Leek nutritional value
Leek contains a number of valuable nutrients – polyphenols and sulfur compounds, which are antioxidants and at the same time support the detoxification of the body, also taking part in the formation of connective tissue. In addition, they contain vitamins K, B1, B2, B6, C, folic acid and trace elements: magnesium, copper, calcium, potassium and iron.

Health-promoting action
Consuming leek supports the cardiovascular system and helps to protect the lining of the blood vessels. This is the result of the nitric oxide production process that relaxes and widens the blood vessels. In addition, it has a diuretic effect, which facilitates the excretion of excess water from the body.
Leek also has an antibacterial effect that supports the body in fighting infection. This is the effect of sulphur compounds present in its composition that inhibit the multiplication of pathogenic bacteria.
Leek syrup or juice can help fight colds and coughs.

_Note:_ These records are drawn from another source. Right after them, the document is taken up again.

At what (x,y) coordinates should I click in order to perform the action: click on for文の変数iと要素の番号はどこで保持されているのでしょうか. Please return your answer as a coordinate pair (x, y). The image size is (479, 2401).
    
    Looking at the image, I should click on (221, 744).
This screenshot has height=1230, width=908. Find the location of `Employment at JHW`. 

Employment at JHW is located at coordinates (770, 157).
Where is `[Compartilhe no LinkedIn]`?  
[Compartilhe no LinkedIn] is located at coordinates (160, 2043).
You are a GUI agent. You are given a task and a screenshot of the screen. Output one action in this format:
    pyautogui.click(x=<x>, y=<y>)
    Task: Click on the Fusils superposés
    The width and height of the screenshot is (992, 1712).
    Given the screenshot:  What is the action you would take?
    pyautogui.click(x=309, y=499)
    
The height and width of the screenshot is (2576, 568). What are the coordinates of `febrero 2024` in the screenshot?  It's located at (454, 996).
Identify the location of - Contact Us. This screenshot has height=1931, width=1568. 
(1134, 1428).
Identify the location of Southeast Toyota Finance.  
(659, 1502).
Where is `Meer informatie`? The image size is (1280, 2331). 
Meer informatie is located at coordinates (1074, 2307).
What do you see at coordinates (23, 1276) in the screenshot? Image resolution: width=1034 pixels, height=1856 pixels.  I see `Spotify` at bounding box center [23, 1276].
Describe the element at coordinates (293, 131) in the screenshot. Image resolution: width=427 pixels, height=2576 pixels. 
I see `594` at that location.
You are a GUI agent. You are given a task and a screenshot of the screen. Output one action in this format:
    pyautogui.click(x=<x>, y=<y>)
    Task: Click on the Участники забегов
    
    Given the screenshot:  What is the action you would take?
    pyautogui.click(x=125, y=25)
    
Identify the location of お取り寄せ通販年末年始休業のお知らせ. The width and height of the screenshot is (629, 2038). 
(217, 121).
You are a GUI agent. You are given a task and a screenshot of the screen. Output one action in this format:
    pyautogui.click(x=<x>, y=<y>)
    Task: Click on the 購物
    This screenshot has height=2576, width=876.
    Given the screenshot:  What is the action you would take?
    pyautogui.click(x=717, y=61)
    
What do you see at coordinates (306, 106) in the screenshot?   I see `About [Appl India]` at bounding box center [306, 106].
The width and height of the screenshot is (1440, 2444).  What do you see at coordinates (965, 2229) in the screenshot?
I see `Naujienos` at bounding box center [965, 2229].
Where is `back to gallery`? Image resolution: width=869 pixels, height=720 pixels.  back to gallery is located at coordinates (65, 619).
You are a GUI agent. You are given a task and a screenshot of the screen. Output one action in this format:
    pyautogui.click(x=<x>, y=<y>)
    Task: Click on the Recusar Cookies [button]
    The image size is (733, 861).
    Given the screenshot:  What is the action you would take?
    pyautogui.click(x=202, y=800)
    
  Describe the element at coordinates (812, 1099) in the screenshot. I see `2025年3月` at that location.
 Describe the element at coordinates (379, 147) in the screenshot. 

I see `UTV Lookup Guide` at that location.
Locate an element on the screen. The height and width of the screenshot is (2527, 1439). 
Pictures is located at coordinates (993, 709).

It also helps in the treatment of catarrh of the upper respiratory tract as it increases mucus production and expectorant action.


Leek in the kitchen
Leek is an easily digestible and dietary vegetable that has a beneficial effect on our health and well-being.
The glycaemic index is low and amounts to only 15, so people suffering from diabetes can eat it without fear.
Leek is an excellent side dish, and sometimes the main ingredient in many different dishes. It is added to soups and broth while cooking. You can also prepare a leek salad.
My favourite leek dish is the cream soup. With the addition of freshly prepared croutons and grated Parmesan cheese, it is really delicious. I heartily recommend!